Я не стал дожидаться, когда закончится обсуждение деталей налета, напихал за щеки семечек из моего суточного рациона (на «черный день»), открыл клетку, перебежал в прихожую и забрался в карман первой попавшейся кожанки. («На дело» бандиты Ваньки Белки одевались «чекистами», чтобы не вызывать подозрений: мрачные машины у подъездов, вынос ценных вещей и даже выстрелы не удивляли ни соседей, ни прохожих. Жуткое время… До сих пор от воспоминаний хвост дыбом встает!)
Признаюсь как на духу: иногда (очень редко!) я мечтал быть кем-нибудь другим. Например, котом (летописец одобрительно пошевелил пышными усами). Не потому, что они охотники, а мы жертвы. А потому, что их внешность нравится Людям: на них не ставят капканы и не визжат при встрече (разве только от восторга). Однако в определенные моменты, когда требовались юркость и незаметность, я от всего сердца благодарил природу, что создала меня грызуном! (Кстати, сей наиважнейший орган бьется у нас со скоростью 400 ударов в минуту! И это в спокойном состоянии, а в беспокойном – вообще из груди норовит выскочить, так что пусть мои частые обмороки не вызывают усмешек! Всего лишь защитная реакция на стрессовые ситуации, которых, согласитесь, у меня было предостаточно! А еще наше сердце вырабатывает электричество! Правда, маловато, даже лампочки не зажечь. Хватает только для запуска каких-то наноустройств. Наверное, что-то очень мелкое, но все равно приятно!)

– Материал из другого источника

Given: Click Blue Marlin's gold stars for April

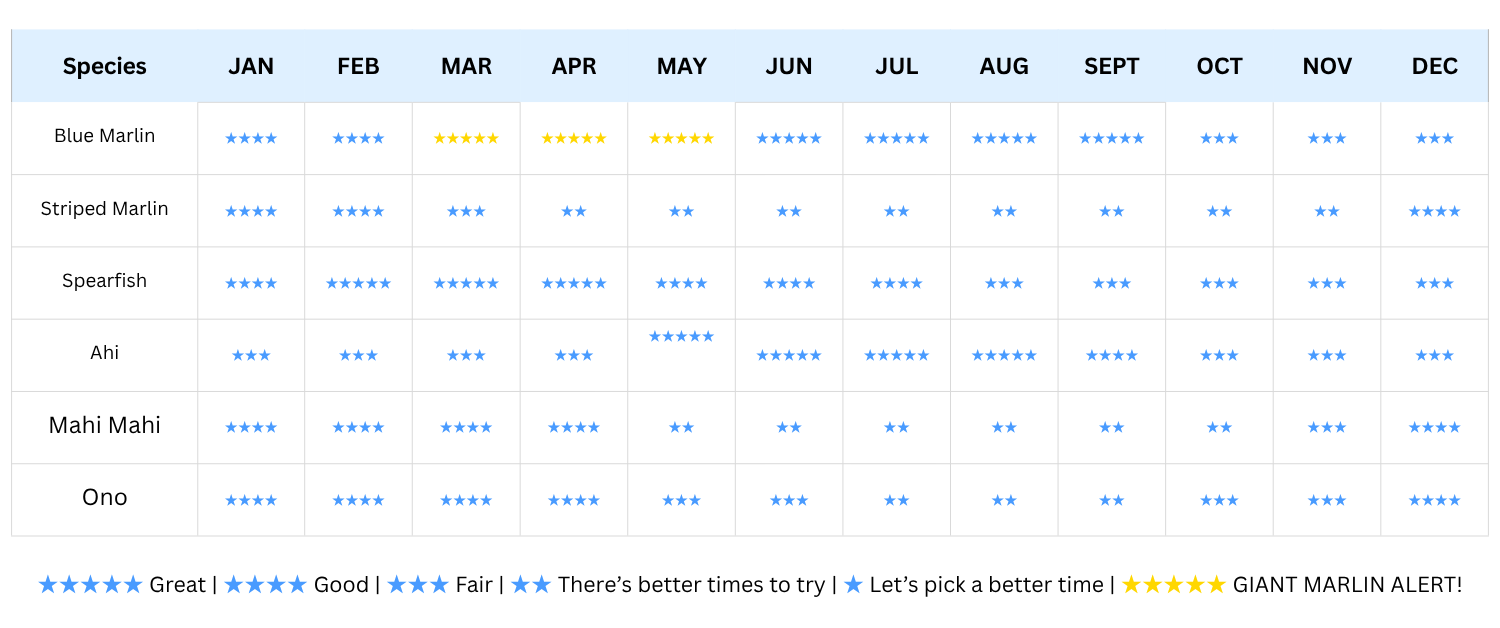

Помешать выполнению плана мог только «чубатый», если бы сунул руку в карман (судя по запаху, я влез именно в его кожанку). Но в тот раз фортуна наконец-то заглянула мне в рубиновые глаза, а не повернулась тыльной частью. В машине я сразу перебрался под сиденье. Мой богатый электричеством орган колотился так громко, что я поражался, почему бандиты его не слышат! Вероятно, Люди не такие совершенные, как думают сами и уверяют остальных!
Машина затормозила. Осмотр дома «чубатый» и три его подельника начали с первого этажа, легко вскрыв двери железным ломом, а я, пользуясь темнотой, кинулся по знакомой лестнице вверх…
Глава двадцать шестая, в которой друзья снова вместе
Я запыхался, преодолевая высокие мраморные ступени, и несколько мгновений приходил в себя за кадками, из которых уныло торчали засохшие фикусы. (Впрочем, я химик, а не ботаник. Может, растения назывались как-то иначе.) Мой озабоченный пропитанием мозг грызуна перепутал темноту на лестнице с «черным днем» и велел зубам сжевать семечки, оставив меня без продовольственных запасов.
У толстой дубовой двери я обратился в слух – мальчики находились дома. Более того, в прихожей! Видимо, прислушивались к тому, что творилось внизу. Бандиты, уверенные в безнаказанности, даже не старались соблюдать тишину и осторожность: двигали тяжелую мебель и простукивали пол и стены (наверное, клад искали, но не всем же везет так, как мне!).
Я поскребся в надежде, что Коля уловит среди множества звуков мои «позывные». Правда, в какой-то телепередаче рассказывали, что человеческое ухо плохо воспринимает тихие шорохи, но там же меня уверяли, что мир представляется крысам безрадостно серым, а мне он кажется довольно разноцветным, просто слегка запылившимся!
Вот и насчет Колиного слуха наука ошиблась! Открыли мальчики дверь! И сразу же снова заперли, как только мой спаситель схватил меня и прижал к сердцу!
– Белыш! Как я рад, как я рад! – восторженно повторял он, а Ваня ласково гладил мне спинку и чесал за мягким ушком. (Одной рукой, в другой он держал свечу.)
– Ты так долго пропадал! Мы по всем окрестным дворам искали! Думали, тебя коты слопали!